In Europe and Australia, the system was released to two separate marketing regions (A and B). Distribution in region B, consisting of most of mainland Europe (excluding Italy), was handled by a number of different companies, with Nintendo responsible for most cartridge releases; most of region B saw a 1986 release. Mattel handled distribution for region A, consisting of the United Kingdom, Ireland, Italy, Australia and New Zealand, starting the following year. Not until 1990 did Nintendo’s newly created European branch take over distribution throughout Europe. Despite the system’s lackluster performance outside of Japan and North America, by 1990 the NES had become the best-selling console in video game history.

As the 1990s dawned, however, renewed competition from technologically superior systems such as the 16-bit Sega Mega Drive (known as the Sega Genesis in North America) marked the end of the NES’s dominance.
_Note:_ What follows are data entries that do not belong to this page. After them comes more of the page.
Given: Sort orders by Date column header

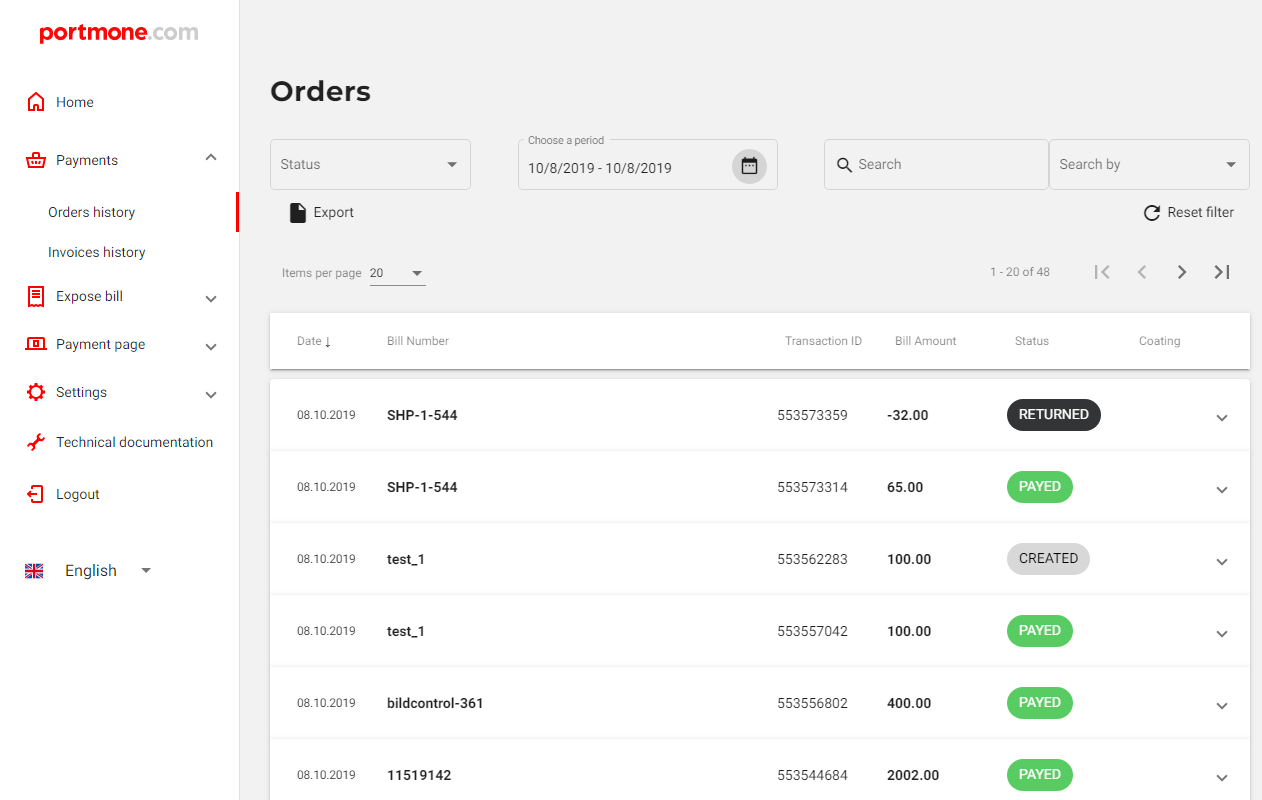Looking at the screenshot, I should point(313,341).
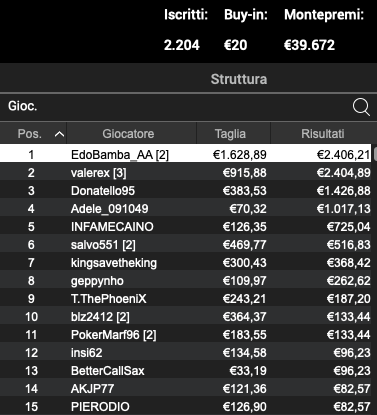
Task: Select player row EdoBamba_AA [2]
Action: (185, 154)
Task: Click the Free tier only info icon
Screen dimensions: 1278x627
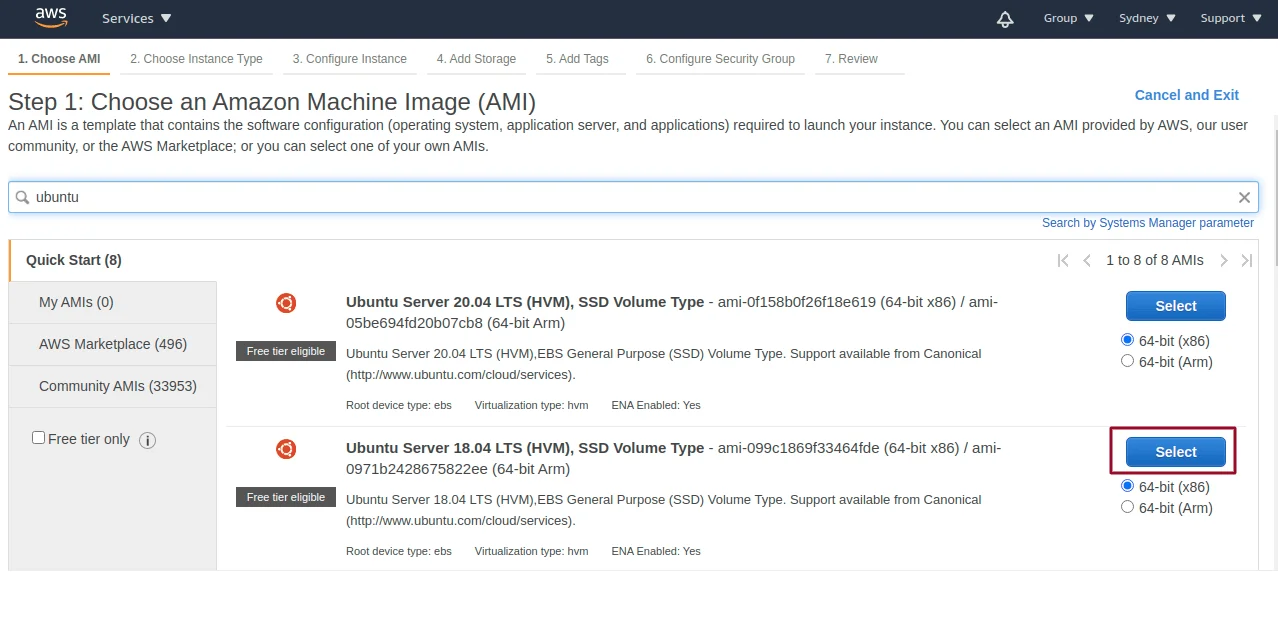Action: (x=147, y=440)
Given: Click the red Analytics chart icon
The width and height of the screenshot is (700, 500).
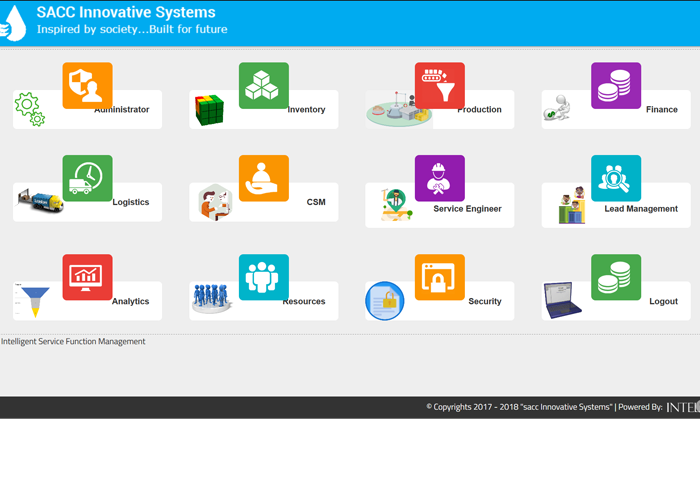Looking at the screenshot, I should [x=87, y=277].
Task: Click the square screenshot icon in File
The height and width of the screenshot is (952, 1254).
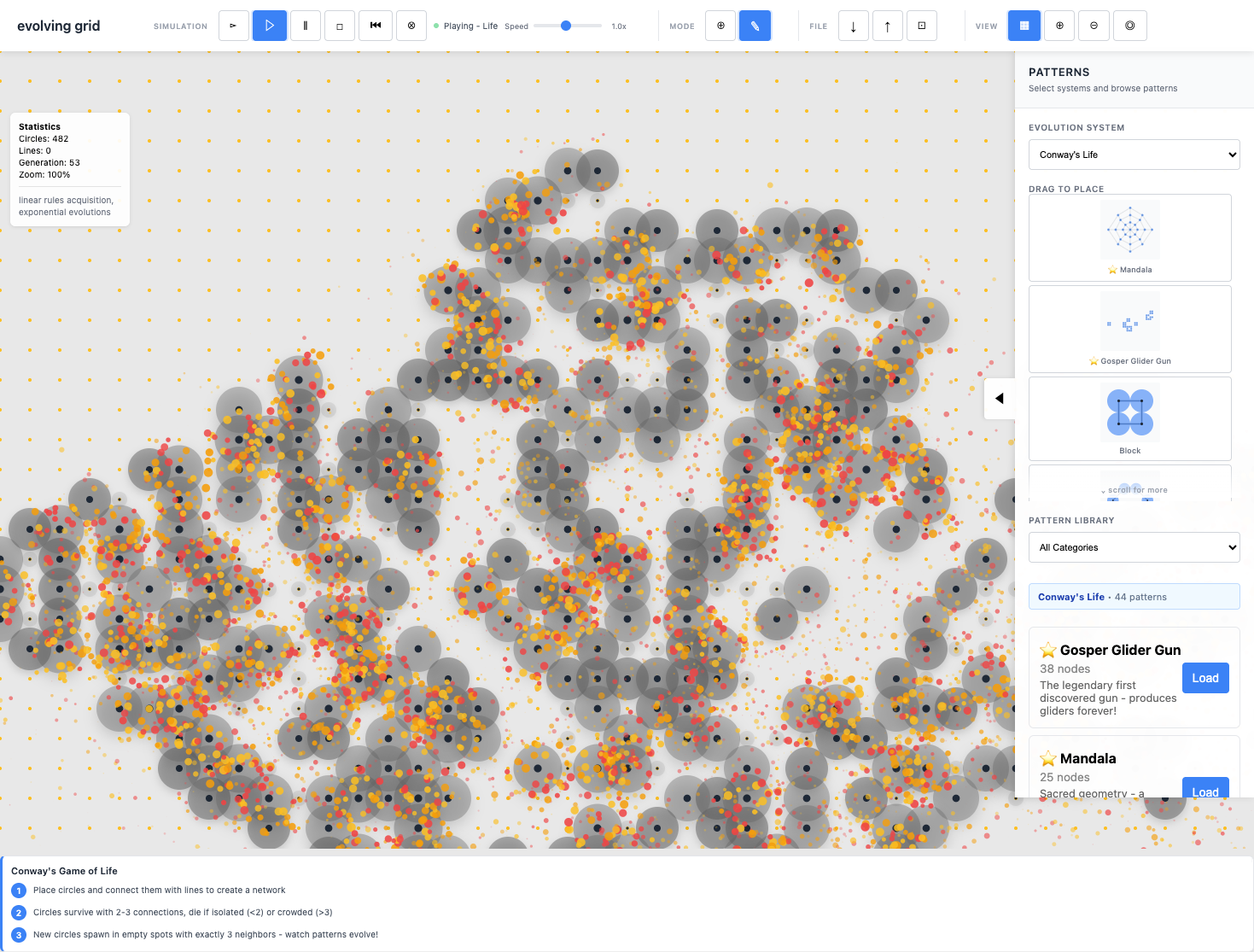Action: [922, 26]
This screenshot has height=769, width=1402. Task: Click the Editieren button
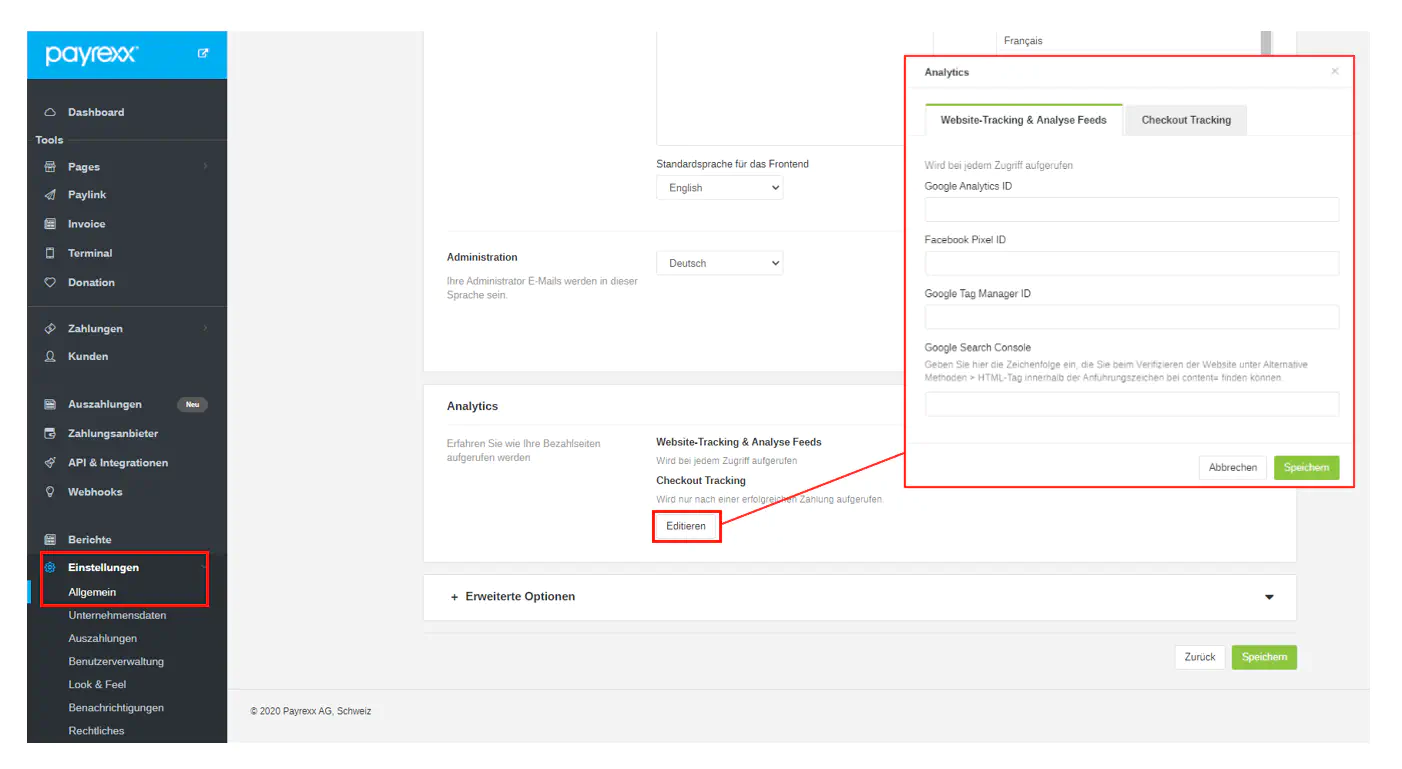click(x=686, y=526)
Eclipsed by Nintendo’s own Super Nintendo Entertainment System (SNES), the NES’s user base gradually waned. Nintendo continued to support the system in America through the first half of the decade, even releasing a new version of the console, the NES 2, to address many of the design flaws in the original NES hardware. By 1995, though, in the wake of ever decreasing sales and the lack of new software titles, Nintendo of America officially discontinued the NES. Despite this, Nintendo of Japan kept producing new Nintendo Famicoms for a niche market up until October 2003, when Nintendo of Japan officially discontinued the line. Even as developers ceased production for the NES, a number of high-profile video game franchises and series for the NES were transitioned to newer consoles and remain popular to this day. Nintendo’s own Super Mario Bros., The Legend of Zelda, and Metroid franchises debuted on the NES, as did Capcom’s Mega Man franchise, Konami’s Castlevania franchise, and Square Enix’s Final Fantasy and Dragon Quest franchises.